■ **DESCRIPTION OF THE TASK**
What you write must be the lines from the one holding "The height and" through the final line of the records below, reproduced exactly, minus the pictures.

☆ ☆ ☆ ☆ ☆ ☆ ☆

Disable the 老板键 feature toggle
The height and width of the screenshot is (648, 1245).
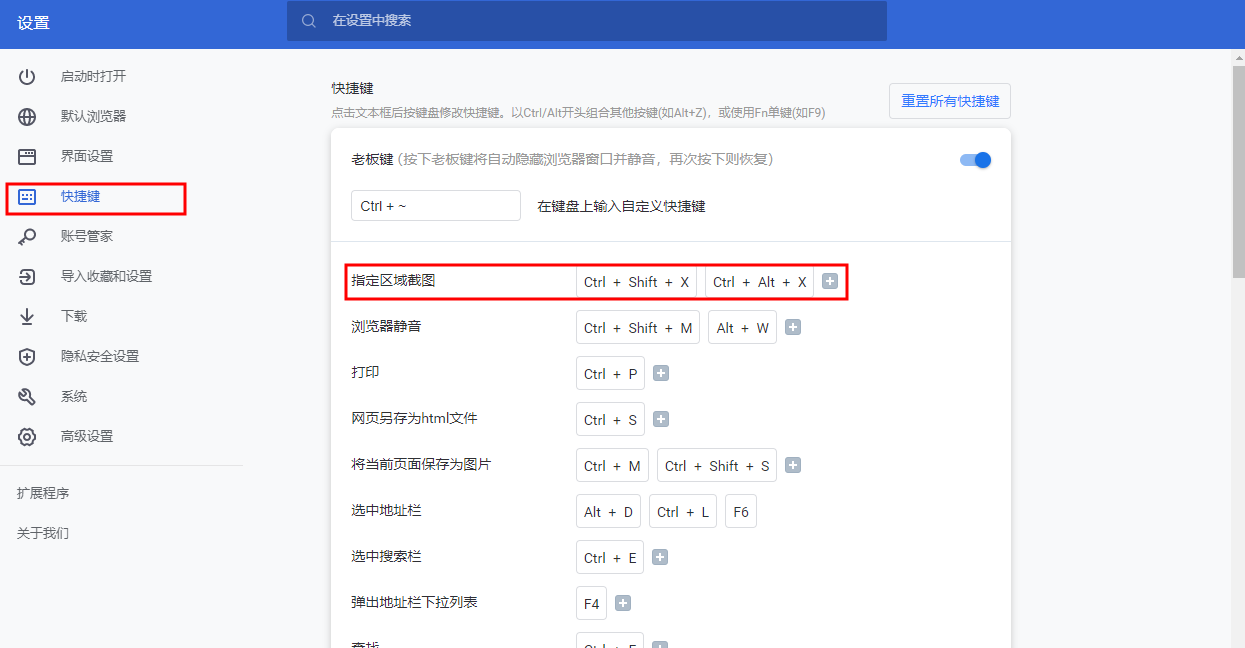tap(973, 159)
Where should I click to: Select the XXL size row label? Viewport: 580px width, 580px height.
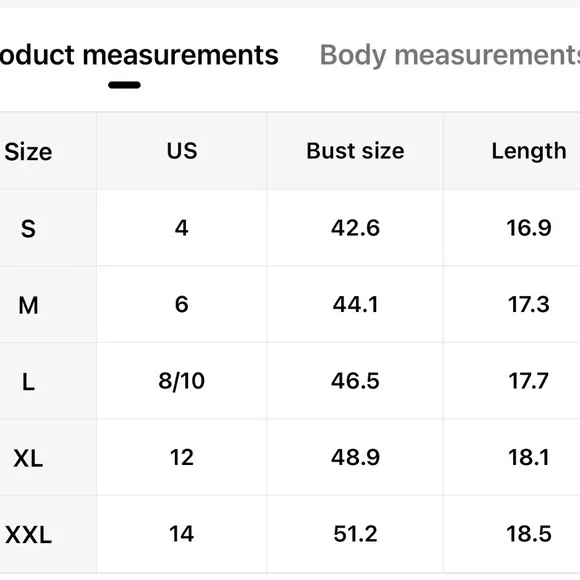point(28,535)
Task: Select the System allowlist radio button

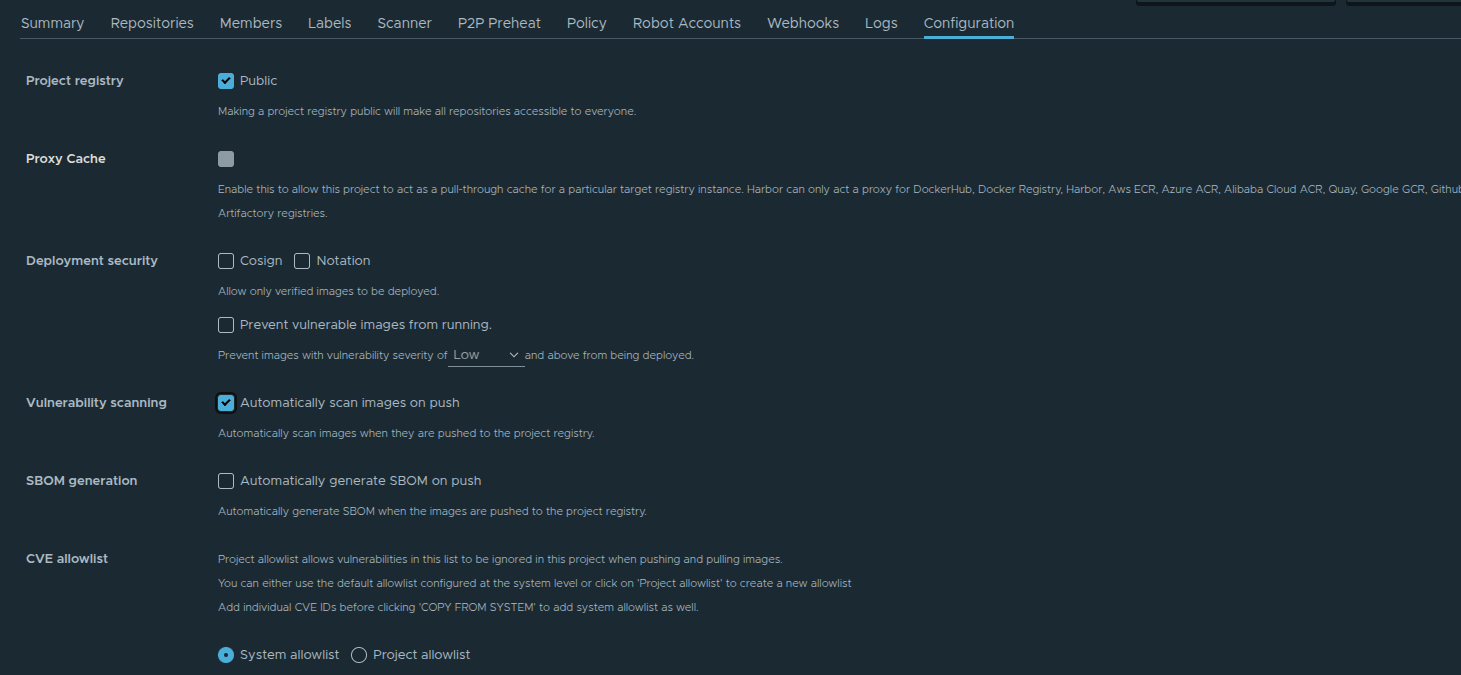Action: [x=226, y=654]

☆ ☆ ☆ ☆ ☆ ☆ ☆

■ **TASK OUTPUT**
The height and width of the screenshot is (648, 1245).
tap(973, 159)
Where should I click to: Select the XXL size row label? Viewport: 580px width, 580px height.
point(28,535)
Task: Select the System allowlist radio button

Action: [x=226, y=654]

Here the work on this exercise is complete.